*WORK TO COMPLETE*:
Check every line below, and copy those that include "computer".

# # # # # # #

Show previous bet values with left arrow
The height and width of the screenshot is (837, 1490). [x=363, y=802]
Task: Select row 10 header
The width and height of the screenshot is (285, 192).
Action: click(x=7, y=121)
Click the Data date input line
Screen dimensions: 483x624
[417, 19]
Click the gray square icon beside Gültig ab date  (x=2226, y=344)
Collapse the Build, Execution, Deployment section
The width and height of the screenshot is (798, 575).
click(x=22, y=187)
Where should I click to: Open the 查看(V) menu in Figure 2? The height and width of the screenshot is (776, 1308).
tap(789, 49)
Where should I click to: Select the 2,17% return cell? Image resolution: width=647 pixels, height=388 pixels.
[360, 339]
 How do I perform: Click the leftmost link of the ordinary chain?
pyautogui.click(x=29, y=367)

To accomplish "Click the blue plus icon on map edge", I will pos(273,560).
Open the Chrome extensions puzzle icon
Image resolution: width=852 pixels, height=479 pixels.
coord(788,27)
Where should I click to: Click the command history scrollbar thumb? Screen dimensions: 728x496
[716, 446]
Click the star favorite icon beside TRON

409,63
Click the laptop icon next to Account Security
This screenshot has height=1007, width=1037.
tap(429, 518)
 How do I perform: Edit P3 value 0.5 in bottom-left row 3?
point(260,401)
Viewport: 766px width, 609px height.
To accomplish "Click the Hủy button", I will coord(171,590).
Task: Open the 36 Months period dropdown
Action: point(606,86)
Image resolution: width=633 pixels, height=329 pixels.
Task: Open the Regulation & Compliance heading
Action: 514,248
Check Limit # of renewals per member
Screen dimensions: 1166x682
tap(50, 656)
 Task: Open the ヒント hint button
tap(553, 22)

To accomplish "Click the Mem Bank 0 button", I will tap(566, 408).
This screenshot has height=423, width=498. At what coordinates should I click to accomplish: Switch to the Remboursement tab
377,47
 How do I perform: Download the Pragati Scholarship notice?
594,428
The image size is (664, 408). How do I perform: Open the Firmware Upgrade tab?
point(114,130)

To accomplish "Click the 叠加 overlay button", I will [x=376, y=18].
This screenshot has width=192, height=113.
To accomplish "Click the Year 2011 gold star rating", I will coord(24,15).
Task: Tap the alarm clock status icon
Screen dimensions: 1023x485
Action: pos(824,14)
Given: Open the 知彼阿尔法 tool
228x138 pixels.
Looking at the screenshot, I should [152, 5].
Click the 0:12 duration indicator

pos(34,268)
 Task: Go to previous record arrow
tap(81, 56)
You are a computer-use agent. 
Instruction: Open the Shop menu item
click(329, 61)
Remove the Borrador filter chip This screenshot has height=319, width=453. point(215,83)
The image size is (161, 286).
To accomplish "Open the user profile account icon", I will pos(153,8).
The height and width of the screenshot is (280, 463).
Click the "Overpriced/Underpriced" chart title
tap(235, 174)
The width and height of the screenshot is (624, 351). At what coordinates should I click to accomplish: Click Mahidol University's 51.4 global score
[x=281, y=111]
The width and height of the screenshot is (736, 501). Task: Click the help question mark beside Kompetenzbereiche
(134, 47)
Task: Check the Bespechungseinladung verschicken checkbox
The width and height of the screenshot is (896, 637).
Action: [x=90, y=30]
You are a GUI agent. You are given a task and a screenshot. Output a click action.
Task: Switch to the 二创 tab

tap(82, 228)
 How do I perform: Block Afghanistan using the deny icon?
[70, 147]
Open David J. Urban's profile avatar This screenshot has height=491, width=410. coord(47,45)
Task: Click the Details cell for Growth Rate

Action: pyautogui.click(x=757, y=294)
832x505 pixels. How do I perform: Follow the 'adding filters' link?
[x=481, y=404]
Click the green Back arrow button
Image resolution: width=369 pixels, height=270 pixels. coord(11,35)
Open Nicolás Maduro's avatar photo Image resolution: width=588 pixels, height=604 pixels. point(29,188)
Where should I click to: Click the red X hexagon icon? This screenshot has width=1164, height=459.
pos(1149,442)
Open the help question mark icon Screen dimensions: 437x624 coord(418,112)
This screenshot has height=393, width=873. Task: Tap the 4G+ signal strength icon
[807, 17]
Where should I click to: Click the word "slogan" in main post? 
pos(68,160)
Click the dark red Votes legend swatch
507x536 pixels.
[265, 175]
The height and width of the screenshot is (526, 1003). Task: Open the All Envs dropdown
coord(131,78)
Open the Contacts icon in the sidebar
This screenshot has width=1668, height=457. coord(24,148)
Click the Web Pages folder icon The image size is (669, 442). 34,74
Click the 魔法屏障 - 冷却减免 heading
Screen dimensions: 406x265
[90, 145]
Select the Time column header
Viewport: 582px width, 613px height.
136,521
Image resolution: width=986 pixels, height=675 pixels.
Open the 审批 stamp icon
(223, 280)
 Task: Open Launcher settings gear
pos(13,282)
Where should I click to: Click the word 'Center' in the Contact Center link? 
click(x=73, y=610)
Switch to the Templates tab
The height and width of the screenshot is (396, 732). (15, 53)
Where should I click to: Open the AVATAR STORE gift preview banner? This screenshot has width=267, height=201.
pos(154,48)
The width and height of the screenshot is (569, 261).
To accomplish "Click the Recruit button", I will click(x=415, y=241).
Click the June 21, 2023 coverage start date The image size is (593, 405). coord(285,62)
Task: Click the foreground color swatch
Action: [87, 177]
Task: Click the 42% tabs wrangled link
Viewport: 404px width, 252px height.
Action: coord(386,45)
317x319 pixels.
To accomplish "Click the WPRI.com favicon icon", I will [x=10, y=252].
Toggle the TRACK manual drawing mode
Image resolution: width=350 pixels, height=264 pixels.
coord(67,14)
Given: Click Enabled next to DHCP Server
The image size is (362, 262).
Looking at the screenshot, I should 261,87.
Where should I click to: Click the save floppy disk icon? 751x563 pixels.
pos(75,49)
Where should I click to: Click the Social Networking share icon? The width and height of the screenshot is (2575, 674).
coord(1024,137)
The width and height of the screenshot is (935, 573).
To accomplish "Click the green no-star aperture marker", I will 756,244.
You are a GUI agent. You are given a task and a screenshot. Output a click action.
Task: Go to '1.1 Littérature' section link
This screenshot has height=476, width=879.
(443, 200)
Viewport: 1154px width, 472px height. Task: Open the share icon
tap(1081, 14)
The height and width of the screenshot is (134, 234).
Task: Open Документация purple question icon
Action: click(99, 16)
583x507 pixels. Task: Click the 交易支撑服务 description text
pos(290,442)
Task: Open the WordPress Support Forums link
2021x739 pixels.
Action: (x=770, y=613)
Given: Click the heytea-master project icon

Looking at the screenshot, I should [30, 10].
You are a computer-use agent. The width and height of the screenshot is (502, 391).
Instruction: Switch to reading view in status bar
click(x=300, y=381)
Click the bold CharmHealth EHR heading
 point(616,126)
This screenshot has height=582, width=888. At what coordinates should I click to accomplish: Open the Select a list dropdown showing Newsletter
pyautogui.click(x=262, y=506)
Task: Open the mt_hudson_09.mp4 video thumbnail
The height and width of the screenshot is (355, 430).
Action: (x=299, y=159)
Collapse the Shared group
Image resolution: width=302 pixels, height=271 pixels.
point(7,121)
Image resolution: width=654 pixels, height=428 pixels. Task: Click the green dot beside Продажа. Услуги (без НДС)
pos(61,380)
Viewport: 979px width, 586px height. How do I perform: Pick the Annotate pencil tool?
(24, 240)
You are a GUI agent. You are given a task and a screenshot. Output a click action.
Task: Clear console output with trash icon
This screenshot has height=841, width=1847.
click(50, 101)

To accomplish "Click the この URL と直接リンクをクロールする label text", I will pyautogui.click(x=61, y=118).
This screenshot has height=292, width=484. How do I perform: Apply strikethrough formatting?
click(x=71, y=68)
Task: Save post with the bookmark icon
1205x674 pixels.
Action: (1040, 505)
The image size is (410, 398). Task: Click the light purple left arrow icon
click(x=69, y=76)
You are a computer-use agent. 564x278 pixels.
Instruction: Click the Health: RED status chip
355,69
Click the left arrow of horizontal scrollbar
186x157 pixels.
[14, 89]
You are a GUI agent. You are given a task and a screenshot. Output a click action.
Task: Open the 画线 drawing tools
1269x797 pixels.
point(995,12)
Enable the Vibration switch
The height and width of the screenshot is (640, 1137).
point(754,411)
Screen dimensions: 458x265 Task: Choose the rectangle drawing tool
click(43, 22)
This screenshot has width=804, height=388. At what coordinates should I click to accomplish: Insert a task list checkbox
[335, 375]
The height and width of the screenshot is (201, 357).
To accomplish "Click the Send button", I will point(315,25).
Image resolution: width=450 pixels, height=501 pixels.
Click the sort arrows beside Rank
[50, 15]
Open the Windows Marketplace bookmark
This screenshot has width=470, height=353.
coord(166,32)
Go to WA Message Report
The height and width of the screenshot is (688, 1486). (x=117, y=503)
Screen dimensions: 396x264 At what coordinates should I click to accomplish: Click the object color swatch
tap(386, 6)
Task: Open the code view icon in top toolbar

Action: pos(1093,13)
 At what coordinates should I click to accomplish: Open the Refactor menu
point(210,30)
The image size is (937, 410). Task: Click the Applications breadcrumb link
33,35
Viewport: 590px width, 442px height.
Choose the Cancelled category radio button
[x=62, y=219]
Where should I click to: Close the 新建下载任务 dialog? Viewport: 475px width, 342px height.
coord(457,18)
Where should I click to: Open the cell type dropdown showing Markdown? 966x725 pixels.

# # # # # # #

*OUTPUT OF THE EXERCISE*:
You are a computer-use agent. 
You are a computer-use agent. The width and height of the screenshot is (502, 391).
You are a computer-use agent. 564x278 pixels.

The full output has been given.